Saved data entries =
----

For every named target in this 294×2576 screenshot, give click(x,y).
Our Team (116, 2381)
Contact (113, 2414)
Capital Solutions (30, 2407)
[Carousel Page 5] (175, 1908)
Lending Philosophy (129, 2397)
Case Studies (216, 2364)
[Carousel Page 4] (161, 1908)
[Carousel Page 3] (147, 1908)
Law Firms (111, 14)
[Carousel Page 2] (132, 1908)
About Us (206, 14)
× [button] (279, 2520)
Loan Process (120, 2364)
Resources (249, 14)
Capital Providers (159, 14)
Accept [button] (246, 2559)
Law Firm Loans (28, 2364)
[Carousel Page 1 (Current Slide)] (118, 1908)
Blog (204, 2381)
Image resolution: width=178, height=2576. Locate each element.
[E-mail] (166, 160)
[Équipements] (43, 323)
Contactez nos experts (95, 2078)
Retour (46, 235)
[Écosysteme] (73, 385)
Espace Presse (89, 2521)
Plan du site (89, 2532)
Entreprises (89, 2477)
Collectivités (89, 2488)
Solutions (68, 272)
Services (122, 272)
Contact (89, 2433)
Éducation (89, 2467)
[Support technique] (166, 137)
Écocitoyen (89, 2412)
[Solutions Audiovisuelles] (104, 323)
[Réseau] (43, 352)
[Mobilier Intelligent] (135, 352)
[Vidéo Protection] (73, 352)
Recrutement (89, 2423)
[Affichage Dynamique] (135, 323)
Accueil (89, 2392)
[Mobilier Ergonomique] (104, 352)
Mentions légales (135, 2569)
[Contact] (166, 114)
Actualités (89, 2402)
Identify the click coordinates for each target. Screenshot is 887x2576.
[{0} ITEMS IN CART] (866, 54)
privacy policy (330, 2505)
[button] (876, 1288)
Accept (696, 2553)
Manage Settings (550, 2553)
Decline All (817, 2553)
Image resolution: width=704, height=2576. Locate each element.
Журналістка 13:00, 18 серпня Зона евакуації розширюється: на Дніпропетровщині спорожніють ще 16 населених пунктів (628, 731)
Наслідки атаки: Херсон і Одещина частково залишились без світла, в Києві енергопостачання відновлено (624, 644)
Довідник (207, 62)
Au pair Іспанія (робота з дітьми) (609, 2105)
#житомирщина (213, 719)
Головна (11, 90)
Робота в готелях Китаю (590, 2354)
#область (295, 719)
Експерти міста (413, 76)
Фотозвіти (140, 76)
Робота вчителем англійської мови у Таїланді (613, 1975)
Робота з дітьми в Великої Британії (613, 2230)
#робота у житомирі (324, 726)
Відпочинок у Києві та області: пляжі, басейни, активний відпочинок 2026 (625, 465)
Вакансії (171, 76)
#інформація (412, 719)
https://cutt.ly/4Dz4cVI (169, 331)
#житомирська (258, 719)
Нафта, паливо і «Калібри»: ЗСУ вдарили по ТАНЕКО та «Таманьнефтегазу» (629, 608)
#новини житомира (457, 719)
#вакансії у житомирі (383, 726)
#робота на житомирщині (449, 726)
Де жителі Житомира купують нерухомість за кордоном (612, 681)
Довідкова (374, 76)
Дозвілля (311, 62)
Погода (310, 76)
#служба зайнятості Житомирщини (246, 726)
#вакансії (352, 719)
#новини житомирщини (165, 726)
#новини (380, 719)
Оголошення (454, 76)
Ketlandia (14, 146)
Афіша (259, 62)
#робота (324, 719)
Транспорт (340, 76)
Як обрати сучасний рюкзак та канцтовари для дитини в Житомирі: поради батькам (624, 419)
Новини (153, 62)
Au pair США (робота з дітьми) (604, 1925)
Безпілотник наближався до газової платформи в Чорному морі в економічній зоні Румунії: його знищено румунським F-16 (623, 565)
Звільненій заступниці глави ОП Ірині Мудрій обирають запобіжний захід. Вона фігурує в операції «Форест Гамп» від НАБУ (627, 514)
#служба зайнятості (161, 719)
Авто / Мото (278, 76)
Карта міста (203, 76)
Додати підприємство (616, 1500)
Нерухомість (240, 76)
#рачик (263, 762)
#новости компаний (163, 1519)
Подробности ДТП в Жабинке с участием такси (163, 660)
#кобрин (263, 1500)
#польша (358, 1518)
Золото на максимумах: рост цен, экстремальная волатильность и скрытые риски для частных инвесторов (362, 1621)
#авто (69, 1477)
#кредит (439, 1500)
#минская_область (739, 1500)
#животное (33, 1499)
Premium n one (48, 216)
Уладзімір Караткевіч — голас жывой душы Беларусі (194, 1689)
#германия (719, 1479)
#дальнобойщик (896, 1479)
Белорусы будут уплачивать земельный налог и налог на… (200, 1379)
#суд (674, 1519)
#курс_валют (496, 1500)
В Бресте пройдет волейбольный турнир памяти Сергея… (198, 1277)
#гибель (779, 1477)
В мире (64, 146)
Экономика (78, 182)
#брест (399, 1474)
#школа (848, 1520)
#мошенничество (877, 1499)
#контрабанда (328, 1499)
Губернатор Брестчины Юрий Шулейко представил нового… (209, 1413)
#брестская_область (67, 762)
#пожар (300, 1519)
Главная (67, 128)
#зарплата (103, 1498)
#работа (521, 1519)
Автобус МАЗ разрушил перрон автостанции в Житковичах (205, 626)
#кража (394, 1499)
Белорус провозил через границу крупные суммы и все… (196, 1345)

----

Directions =
Scan the entries and show every line in which the word "Carousel" is found.

Solved exercise =
[Carousel Page 5] (175, 1908)
[Carousel Page 4] (161, 1908)
[Carousel Page 3] (147, 1908)
[Carousel Page 2] (132, 1908)
[Carousel Page 1 (Current Slide)] (118, 1908)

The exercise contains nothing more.